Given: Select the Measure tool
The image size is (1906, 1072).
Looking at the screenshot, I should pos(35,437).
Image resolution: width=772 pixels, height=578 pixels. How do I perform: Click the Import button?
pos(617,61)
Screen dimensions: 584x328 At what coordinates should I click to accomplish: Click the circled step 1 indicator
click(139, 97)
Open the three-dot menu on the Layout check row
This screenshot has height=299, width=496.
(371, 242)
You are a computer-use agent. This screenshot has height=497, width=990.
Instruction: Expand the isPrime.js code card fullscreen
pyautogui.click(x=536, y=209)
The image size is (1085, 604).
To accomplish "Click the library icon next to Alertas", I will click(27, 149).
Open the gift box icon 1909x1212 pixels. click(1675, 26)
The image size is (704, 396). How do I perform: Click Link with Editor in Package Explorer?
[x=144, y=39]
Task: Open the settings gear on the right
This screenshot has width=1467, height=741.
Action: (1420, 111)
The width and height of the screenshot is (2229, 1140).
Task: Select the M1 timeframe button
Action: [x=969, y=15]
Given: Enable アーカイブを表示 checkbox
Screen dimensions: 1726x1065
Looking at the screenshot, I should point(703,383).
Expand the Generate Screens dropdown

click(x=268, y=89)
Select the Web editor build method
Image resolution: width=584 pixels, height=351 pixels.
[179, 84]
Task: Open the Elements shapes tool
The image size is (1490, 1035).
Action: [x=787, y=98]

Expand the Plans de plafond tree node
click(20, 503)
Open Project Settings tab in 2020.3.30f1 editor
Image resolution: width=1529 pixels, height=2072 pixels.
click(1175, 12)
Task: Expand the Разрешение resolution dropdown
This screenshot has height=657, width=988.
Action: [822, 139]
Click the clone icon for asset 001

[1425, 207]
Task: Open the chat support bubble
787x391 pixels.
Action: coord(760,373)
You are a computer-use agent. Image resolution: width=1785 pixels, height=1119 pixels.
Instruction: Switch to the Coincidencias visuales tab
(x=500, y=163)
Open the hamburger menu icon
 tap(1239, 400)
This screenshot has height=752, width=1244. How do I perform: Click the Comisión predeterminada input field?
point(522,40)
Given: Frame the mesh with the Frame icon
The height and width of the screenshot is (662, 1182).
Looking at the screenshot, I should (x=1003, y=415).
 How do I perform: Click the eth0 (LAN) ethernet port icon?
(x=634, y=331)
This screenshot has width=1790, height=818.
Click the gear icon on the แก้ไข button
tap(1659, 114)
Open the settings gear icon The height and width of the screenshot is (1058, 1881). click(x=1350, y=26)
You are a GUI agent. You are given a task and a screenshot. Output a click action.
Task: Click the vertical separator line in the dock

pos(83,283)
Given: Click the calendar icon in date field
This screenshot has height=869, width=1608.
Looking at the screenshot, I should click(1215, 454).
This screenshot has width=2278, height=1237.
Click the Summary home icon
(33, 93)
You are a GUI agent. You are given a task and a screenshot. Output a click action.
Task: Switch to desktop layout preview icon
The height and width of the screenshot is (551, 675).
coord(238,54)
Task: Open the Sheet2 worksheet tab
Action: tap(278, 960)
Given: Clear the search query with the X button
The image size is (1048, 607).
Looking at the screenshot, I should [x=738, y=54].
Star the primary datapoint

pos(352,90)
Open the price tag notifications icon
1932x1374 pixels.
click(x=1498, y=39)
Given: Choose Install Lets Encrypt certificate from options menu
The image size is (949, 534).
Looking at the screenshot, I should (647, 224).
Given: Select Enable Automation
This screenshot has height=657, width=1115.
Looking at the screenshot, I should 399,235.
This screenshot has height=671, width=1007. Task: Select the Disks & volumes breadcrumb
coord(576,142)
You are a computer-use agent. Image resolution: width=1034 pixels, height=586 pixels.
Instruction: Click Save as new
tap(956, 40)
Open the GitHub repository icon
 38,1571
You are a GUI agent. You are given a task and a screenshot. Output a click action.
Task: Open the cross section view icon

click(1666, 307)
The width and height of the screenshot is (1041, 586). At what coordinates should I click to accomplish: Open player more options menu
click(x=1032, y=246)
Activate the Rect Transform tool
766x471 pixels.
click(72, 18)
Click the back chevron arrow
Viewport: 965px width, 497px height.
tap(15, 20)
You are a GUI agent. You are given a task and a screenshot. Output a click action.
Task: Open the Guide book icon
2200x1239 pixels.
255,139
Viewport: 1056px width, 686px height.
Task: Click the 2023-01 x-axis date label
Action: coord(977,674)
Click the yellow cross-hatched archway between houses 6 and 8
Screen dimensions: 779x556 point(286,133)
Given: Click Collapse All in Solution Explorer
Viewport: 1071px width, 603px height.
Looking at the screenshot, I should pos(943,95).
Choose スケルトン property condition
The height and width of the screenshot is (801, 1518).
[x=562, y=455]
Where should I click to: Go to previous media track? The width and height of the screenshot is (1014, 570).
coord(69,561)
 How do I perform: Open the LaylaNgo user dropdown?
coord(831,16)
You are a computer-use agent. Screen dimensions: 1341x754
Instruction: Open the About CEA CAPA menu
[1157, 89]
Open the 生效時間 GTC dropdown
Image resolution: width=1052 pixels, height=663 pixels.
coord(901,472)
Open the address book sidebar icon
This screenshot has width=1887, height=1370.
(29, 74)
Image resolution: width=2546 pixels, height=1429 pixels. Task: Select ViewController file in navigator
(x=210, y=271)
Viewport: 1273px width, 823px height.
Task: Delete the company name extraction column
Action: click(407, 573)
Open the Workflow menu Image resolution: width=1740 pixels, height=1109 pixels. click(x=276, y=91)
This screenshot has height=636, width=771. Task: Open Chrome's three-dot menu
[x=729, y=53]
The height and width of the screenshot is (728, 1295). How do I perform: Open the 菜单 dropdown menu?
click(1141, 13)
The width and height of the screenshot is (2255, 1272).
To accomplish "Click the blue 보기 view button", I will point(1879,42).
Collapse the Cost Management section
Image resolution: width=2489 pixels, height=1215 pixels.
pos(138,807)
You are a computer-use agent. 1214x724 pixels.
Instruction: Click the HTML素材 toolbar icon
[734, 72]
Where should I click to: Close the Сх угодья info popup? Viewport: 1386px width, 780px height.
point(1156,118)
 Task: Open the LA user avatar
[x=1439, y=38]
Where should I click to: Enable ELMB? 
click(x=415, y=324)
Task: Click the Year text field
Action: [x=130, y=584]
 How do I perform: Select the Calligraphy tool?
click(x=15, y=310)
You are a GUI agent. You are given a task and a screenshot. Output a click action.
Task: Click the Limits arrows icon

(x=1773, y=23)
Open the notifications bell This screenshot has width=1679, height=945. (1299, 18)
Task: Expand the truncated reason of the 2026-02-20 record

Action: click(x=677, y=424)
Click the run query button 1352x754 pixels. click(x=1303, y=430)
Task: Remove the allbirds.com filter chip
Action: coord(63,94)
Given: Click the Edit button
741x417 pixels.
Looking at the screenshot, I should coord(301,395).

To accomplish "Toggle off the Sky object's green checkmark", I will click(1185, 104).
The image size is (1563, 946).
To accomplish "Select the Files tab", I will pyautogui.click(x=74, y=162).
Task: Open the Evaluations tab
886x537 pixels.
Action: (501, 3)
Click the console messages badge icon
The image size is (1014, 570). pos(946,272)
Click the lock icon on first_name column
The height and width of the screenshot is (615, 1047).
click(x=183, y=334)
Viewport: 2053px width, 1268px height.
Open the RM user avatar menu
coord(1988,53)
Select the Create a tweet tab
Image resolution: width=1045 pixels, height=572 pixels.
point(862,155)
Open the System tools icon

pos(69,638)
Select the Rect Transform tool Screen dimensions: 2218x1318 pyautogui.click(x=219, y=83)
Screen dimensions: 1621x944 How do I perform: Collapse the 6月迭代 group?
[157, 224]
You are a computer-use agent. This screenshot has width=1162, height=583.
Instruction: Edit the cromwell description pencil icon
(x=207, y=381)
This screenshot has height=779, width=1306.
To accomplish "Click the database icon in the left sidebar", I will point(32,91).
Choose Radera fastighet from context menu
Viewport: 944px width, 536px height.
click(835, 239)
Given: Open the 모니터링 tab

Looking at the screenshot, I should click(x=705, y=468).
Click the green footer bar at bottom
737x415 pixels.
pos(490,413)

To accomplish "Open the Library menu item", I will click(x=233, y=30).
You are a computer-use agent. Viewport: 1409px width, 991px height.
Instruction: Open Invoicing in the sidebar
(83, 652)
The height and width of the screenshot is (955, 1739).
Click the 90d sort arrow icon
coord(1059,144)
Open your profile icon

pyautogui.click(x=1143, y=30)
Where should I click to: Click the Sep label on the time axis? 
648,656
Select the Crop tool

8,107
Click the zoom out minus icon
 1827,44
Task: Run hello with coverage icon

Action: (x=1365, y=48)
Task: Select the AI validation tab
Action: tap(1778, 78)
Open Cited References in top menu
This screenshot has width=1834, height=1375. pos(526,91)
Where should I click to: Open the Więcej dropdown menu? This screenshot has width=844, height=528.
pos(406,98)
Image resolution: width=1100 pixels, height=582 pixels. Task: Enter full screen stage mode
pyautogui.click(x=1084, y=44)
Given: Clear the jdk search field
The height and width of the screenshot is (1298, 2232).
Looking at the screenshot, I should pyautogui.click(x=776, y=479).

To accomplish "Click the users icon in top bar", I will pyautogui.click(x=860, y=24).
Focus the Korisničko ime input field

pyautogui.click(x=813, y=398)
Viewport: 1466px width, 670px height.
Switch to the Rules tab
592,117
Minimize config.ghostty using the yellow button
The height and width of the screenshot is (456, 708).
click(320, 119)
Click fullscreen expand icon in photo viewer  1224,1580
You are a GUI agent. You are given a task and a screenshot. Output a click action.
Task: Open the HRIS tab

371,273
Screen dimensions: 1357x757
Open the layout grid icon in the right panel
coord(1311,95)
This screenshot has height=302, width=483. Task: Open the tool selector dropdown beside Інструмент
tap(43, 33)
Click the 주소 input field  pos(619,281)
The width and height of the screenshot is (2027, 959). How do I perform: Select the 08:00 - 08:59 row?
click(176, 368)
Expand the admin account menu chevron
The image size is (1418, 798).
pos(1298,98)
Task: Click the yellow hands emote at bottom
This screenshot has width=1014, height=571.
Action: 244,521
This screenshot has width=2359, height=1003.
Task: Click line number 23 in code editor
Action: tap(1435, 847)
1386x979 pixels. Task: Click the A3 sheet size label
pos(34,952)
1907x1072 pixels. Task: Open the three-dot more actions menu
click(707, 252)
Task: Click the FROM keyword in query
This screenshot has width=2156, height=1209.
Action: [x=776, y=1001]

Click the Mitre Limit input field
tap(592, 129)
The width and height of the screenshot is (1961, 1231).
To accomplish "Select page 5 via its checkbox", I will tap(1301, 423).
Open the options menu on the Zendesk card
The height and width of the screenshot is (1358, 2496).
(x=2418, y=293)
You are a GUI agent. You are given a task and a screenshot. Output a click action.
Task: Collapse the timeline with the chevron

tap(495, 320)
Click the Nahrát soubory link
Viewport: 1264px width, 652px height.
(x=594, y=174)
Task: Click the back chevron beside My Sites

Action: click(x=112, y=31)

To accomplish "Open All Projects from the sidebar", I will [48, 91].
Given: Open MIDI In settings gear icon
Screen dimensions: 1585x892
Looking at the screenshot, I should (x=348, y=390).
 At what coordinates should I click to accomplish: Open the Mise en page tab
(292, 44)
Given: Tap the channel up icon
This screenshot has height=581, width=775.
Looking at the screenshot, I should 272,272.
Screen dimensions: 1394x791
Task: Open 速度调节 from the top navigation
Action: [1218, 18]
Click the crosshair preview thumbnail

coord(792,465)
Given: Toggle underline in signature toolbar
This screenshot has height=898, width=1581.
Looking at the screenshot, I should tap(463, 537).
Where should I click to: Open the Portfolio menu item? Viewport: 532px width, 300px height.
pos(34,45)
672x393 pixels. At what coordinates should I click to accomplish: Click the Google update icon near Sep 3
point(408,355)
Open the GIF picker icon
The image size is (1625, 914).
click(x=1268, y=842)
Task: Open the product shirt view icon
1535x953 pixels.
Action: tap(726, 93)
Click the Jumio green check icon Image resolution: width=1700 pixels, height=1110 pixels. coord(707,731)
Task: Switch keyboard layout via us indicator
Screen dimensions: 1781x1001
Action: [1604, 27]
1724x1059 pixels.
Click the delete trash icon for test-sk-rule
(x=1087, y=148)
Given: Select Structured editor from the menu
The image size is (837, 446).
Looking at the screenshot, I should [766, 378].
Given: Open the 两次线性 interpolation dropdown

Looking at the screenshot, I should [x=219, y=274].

* WHAT YOU SHOULD DO:
Go through the records above and report how many lines contain "green". Write the number only.

* WRITTEN RESPONSE:
3